Broader support for custom instrumentation/metrics
We have https://github.com/elastic/kibana/pull/123241 open from @chrisronline which proposes adding some new machinery to kibana to collect per-plugin metrics (to then be collected by metricbeat and viewed in stack monitoring).
I think we could publish similar metrics using apm.registerMetric which would avoid the need to modify metricbeat and elasticsearch mappings every time instrumentation changes.
One downside though is that the current implementation only really handles gauge values. It'd be good if it handled at least counters, similar to the micrometer integration in the java agent (cc @felixbarny ), or the prometheus integration in the golang agent.
There's probably a wider discussion to be had here between teams, but leveraging apm agent as a cross-runtime metric delivery mechanism was a great move for our internal cloud services (java, golang, python).

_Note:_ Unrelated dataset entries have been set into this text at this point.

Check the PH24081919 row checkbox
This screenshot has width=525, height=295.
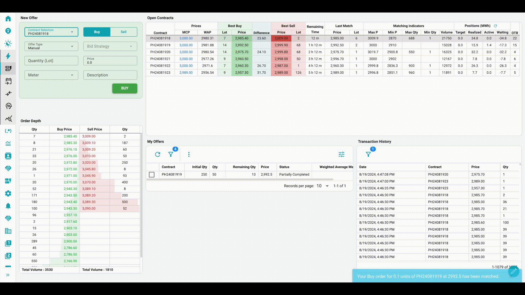coord(152,175)
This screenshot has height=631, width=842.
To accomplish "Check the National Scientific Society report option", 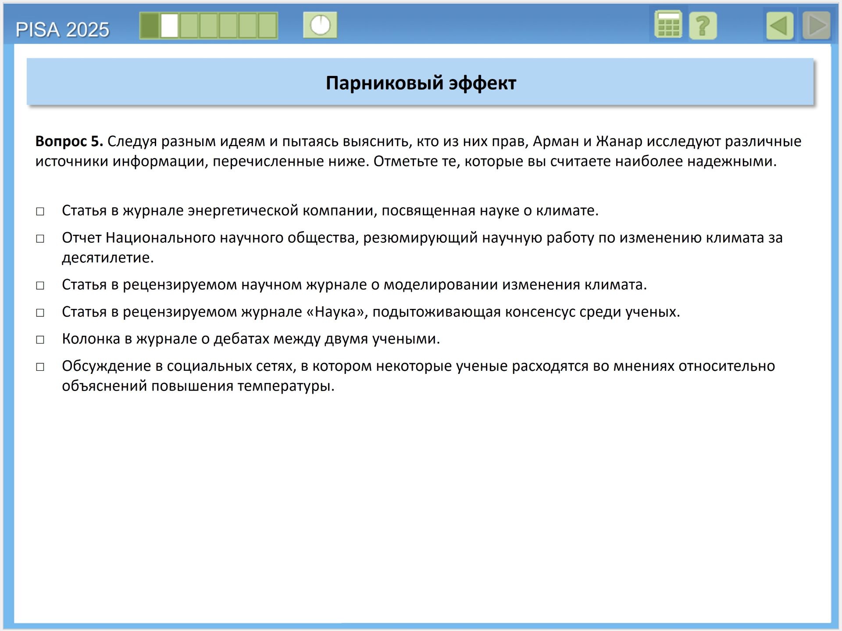I will coord(40,239).
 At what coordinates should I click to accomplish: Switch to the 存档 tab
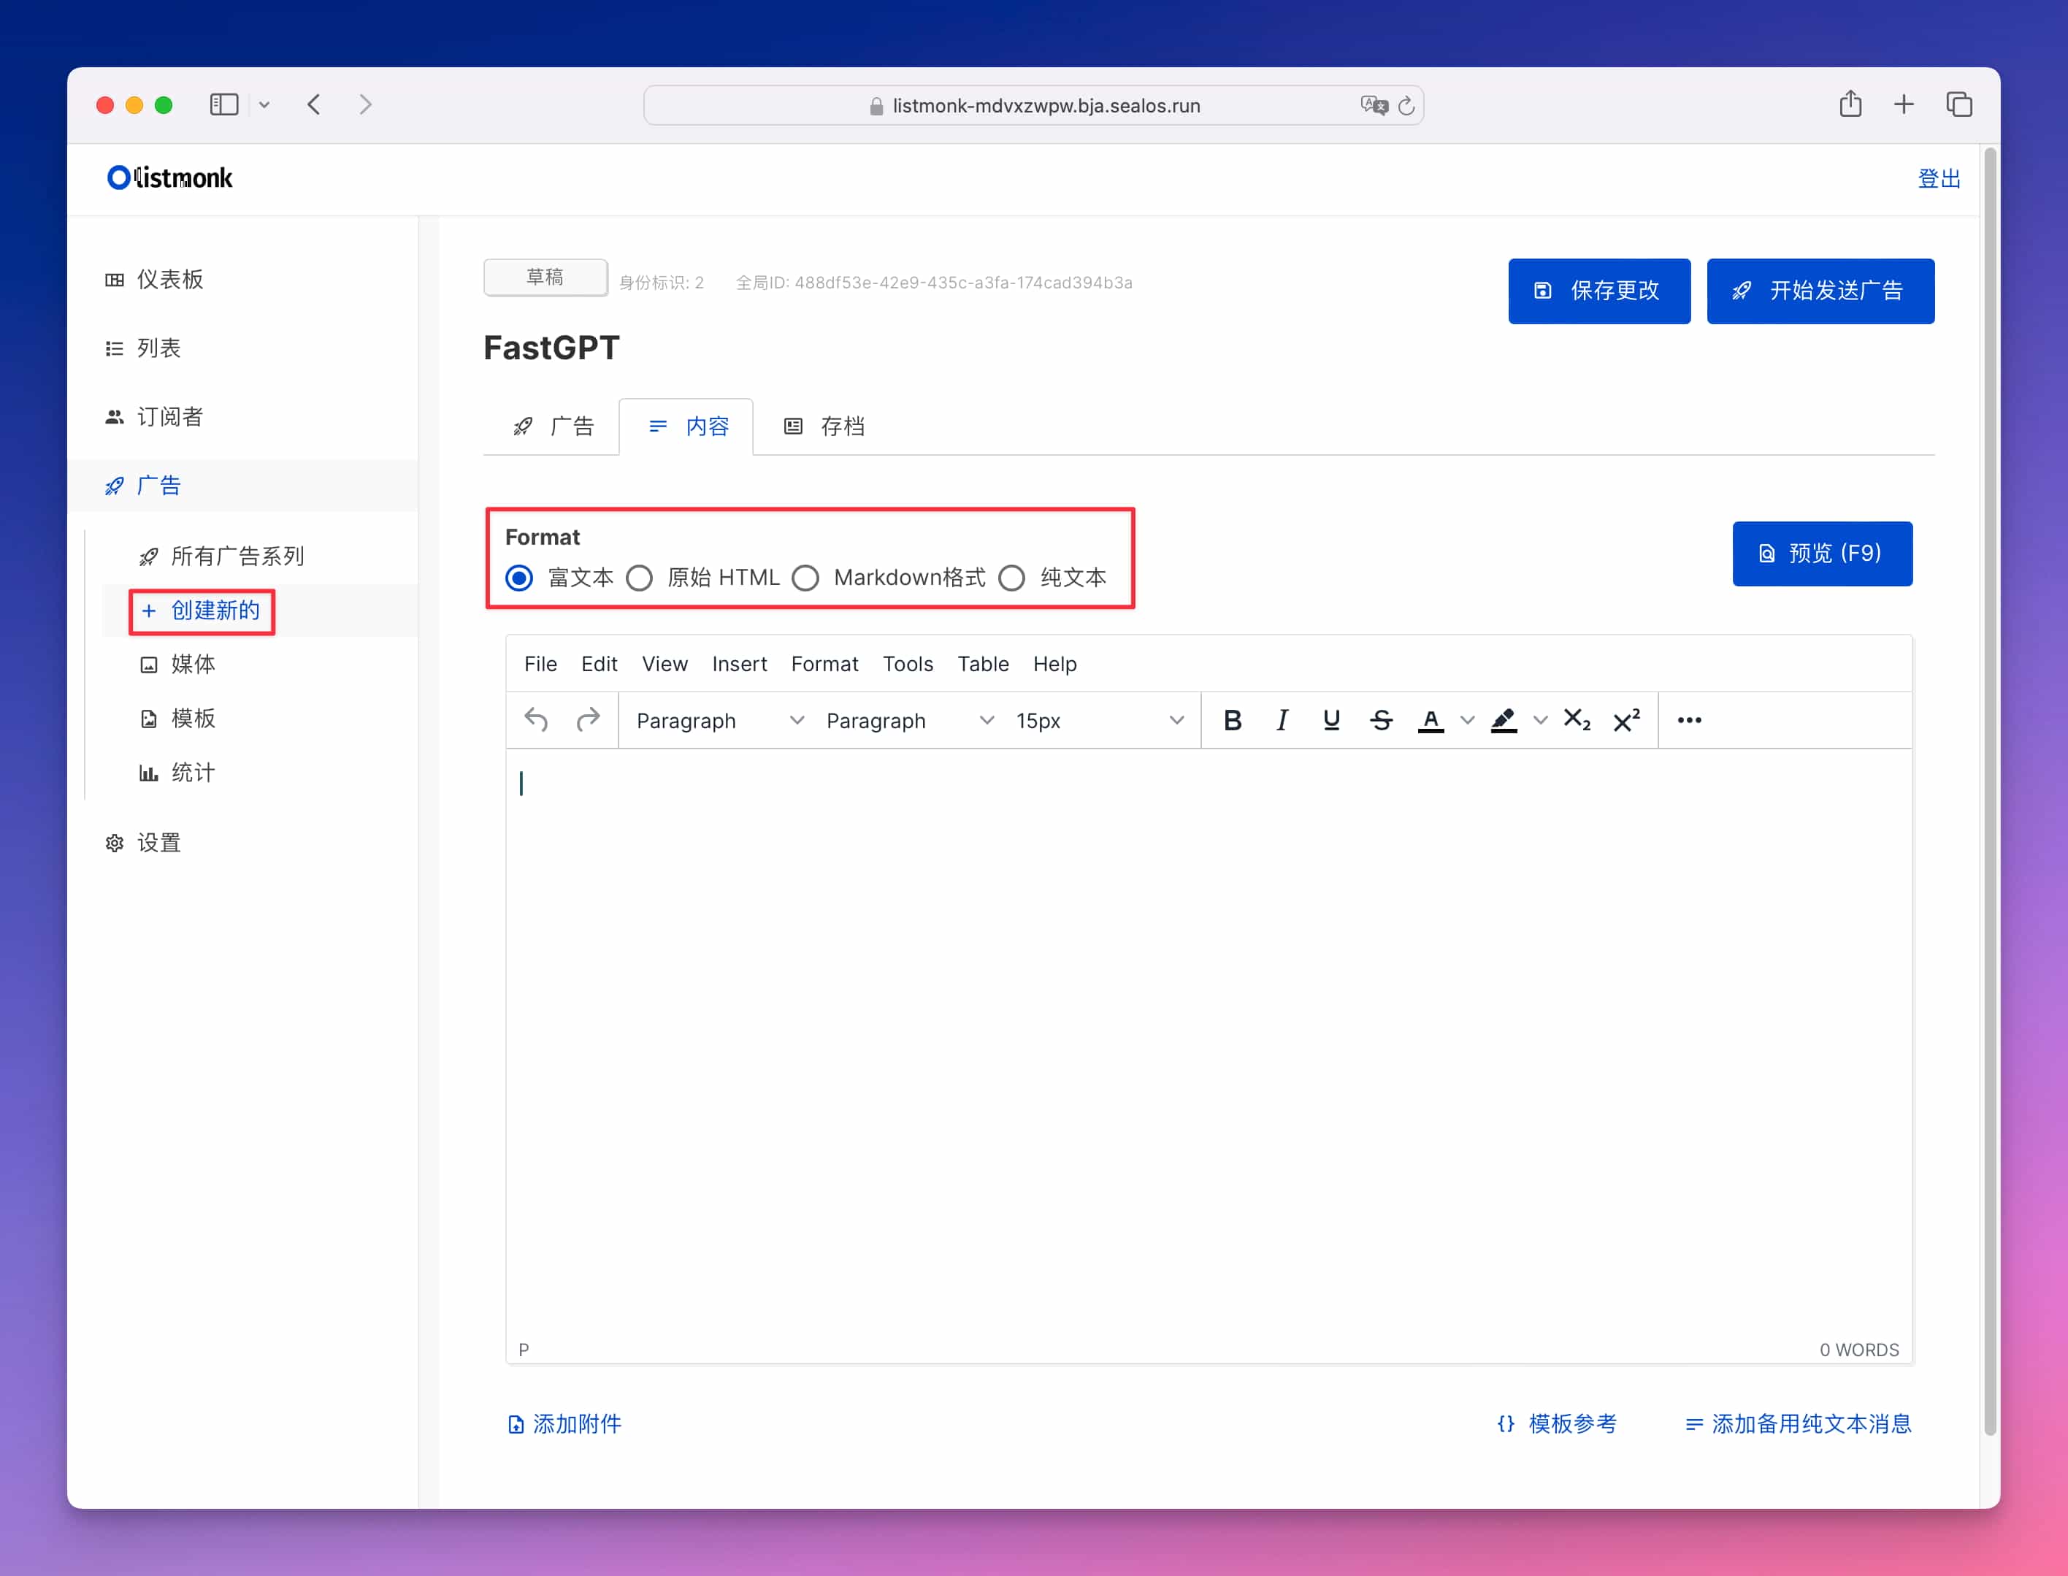pos(824,427)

I think we could do the same for kibana if the node agent had similar support.
One issue that has come up with @chrisronline using counters (by cheating and using the internal/private API):
apm._metrics.getOrCreateCounter(name[, dimensions], callback)
is an unfortunate interaction with changes made in https://github.com/elastic/apm-agent-nodejs/pull/2163 that results in the counter metrics getting removed from the metrics registry if there is a metricsInterval where it doesn't increment. The issue is that (a) all "Counter" metrics are reset each metricsInterval (https://github.com/elastic/apm-agent-nodejs/blob/1ce50f32182707ca0992f6fdceea8c0471a044e3/lib/metrics/reporter.js#L50-L52) and (b) the stale checking in the PR above removes any counting metrics (of which "Counter" metrics are one) if their value is zero.
The workaround is to instead use apm._metrics.incrementCounter(name[, dimensions][, amount = 1]).
I think the solution used in #2163 should be revisited. Some ideas:
- Perhaps implicit metrics (i.e. the internal breakdown metrics added for multiple routes) could be separately considered for automatic removal if they look stale, but user-added custom metrics would not be automatically removed (or at least it would take a lot more to remove them).
- Perhaps automatic metric removal should only happen after a number of metricIntervals with no value updates and perhaps only if the total number of metrics is over some threshold. I.e. this automatic removal becomes a defence against cardinality issue only.
Thanks for writing this up.
Why do we reset counters on each reporting interval? A counter should only reset on instance reset or something, right?
Why do we reset counters on each reporting interval?
That predates me. I (ass)(u)(me) that is by design -- i.e. that the contract for metrics between APM agent and APM server is to reset counters on each reporting interval. It could also be a bug in the Node.js APM agent, but one that doesn't impact the limited use the Node.js APM agent has for counters (it uses them for breakdown metrics only, I think).
Fun to hear you've been looking at it. Would love to hear more!